**DESCRIPTION OF THE TASK**
Exactly as they appear below, repeat the lines from the one with "You are a GUI" through the one with "International Retailers (658, 2268)", and no others.

**SOURCE MATERIAL**
╭──
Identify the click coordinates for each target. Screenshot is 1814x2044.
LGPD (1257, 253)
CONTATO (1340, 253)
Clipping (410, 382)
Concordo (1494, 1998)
╰──
╭──
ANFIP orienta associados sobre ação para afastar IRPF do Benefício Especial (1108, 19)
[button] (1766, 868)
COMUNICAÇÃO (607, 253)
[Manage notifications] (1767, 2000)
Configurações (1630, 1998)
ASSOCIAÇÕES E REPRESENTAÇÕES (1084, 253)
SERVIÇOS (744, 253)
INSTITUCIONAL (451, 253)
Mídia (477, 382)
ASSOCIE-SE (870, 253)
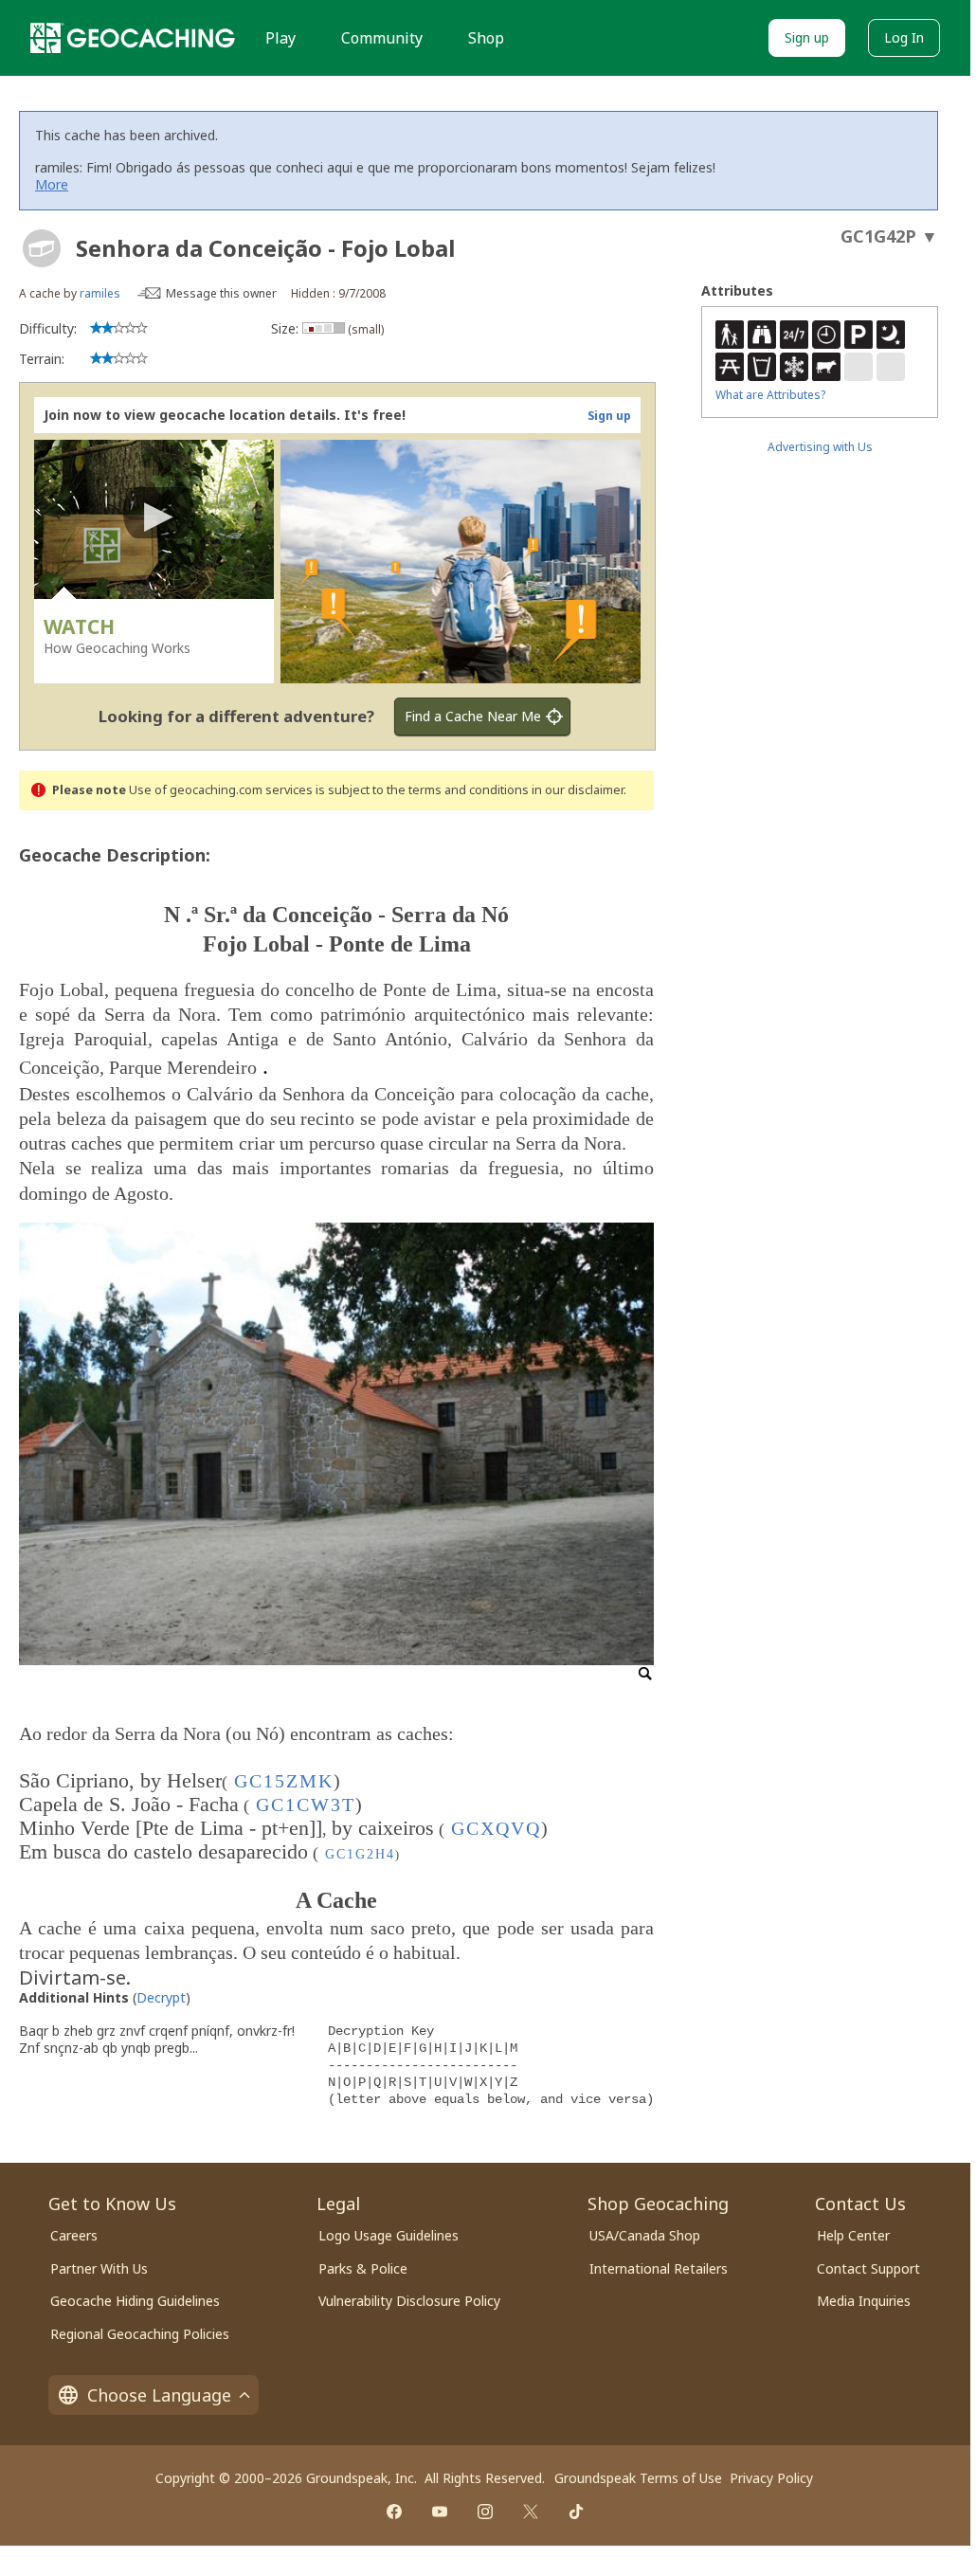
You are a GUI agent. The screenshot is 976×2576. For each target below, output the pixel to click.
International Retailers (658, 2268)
╰──
╭──
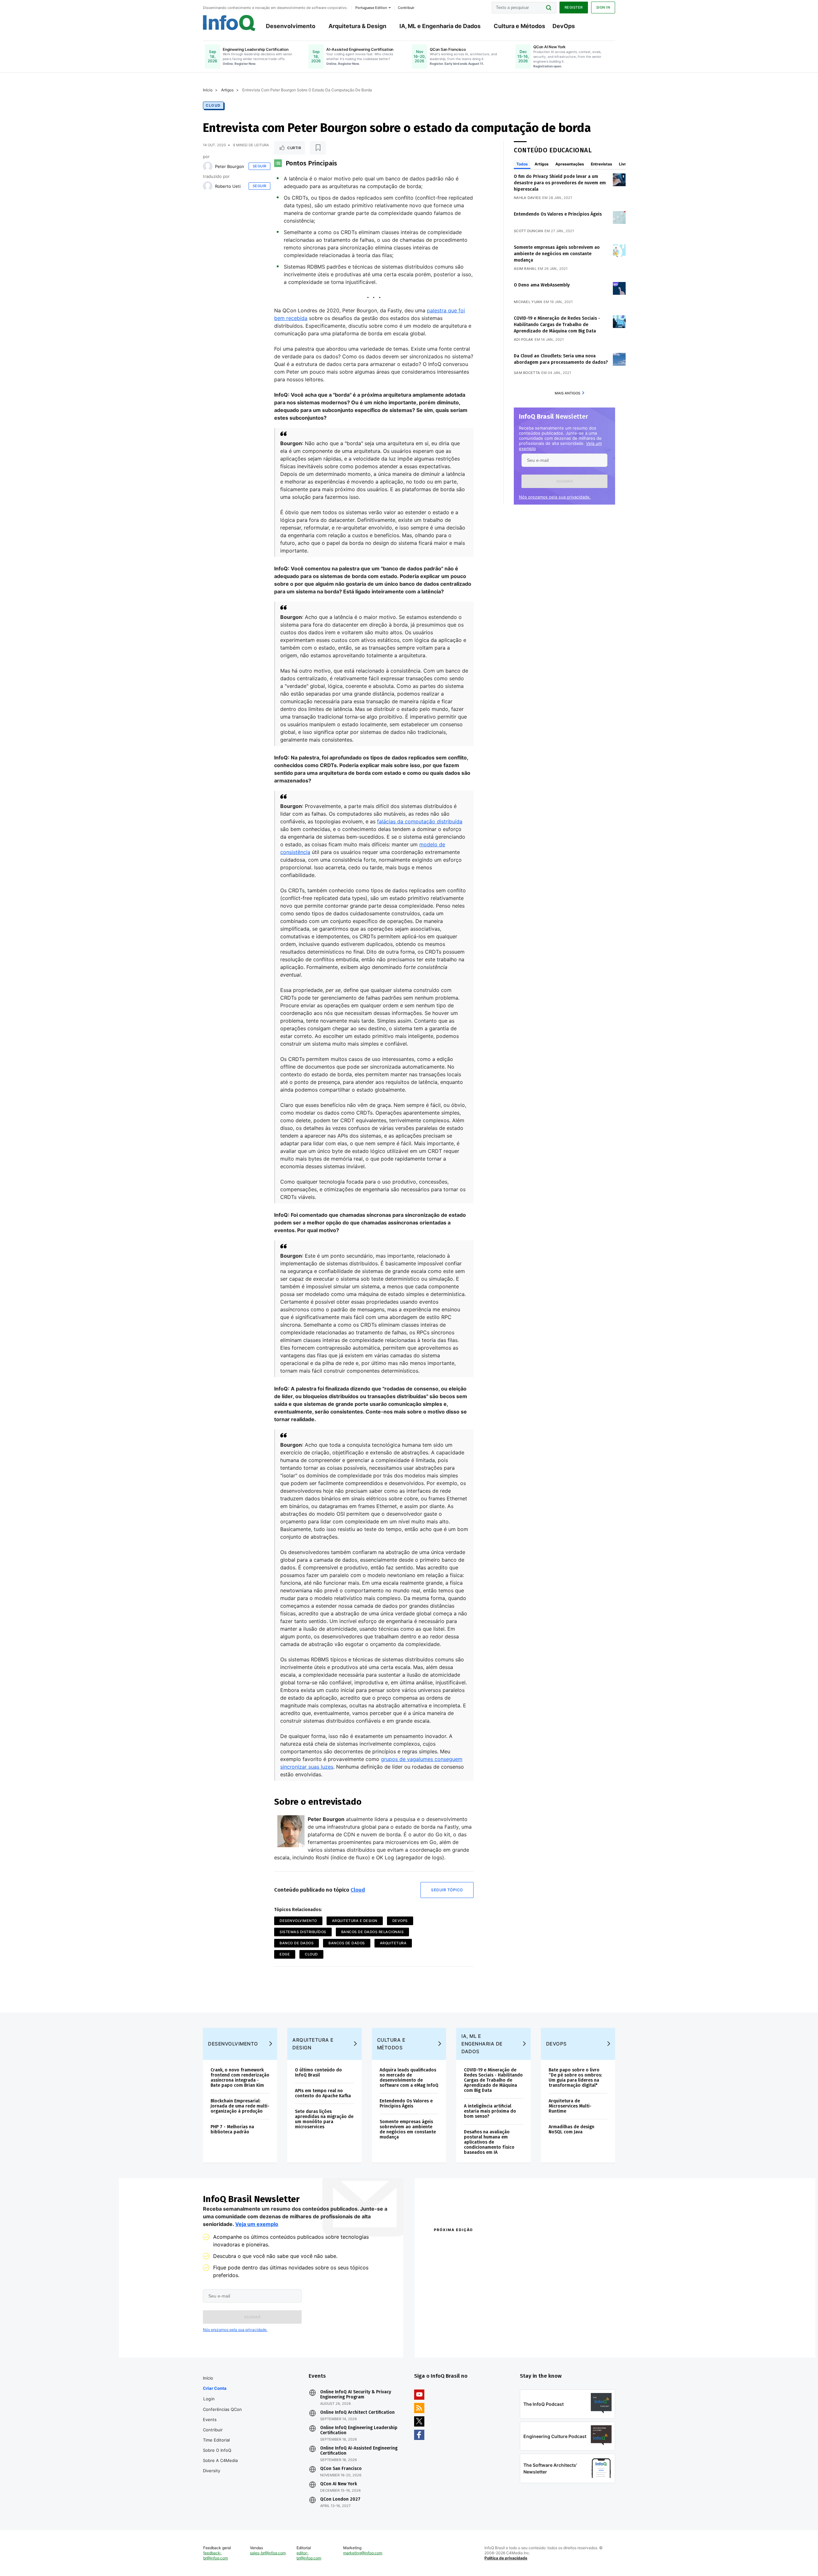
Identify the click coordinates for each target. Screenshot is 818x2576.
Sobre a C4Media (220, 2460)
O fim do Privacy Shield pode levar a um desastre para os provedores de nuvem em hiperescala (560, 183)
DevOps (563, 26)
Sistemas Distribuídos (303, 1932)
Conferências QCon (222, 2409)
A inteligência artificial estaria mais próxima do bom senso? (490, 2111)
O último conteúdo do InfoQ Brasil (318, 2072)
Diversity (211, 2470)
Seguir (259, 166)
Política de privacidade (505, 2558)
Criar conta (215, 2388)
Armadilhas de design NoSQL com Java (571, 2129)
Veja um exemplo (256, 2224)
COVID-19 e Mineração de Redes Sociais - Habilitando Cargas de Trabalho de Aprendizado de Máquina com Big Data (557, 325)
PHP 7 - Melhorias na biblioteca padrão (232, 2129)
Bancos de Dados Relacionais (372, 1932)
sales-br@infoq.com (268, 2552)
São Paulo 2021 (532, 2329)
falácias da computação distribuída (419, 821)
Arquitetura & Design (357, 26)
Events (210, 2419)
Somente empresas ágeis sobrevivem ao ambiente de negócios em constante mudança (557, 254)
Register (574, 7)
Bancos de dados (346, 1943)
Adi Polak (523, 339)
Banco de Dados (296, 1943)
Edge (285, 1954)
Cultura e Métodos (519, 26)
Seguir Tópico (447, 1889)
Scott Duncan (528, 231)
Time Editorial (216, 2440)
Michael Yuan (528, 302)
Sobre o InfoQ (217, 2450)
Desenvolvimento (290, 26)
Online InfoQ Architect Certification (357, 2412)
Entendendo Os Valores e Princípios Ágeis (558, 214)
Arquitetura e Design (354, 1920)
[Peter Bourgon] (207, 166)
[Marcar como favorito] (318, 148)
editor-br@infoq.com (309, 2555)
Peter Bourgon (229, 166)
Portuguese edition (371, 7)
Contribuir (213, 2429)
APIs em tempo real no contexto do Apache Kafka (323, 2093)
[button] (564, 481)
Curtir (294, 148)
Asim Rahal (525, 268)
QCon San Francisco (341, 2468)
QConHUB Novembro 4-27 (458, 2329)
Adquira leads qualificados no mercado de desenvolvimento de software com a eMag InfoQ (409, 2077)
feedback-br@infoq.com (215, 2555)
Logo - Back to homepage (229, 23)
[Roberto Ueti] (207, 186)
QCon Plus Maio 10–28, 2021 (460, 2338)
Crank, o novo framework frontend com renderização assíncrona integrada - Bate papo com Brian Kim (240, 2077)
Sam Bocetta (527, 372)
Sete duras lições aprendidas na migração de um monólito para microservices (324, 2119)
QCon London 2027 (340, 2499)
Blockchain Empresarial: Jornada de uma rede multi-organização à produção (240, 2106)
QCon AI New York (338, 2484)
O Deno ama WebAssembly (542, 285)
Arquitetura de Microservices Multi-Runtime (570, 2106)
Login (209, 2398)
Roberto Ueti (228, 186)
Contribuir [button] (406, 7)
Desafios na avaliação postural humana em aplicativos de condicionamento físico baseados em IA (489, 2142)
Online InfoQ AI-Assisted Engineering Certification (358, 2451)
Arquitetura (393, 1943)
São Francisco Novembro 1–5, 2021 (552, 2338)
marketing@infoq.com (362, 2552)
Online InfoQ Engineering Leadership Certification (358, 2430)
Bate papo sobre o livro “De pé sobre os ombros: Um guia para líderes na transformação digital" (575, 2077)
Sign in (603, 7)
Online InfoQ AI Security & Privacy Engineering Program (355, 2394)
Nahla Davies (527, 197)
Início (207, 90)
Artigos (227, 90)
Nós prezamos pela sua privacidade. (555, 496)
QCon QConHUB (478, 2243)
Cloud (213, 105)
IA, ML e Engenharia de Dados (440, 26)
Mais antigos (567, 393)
╰──
**OUTPUT FOR THIS EXERCISE**
You are a GUI agent. The screenshot is 976×2576. For each target below, output the pixel to click.
International Retailers (658, 2268)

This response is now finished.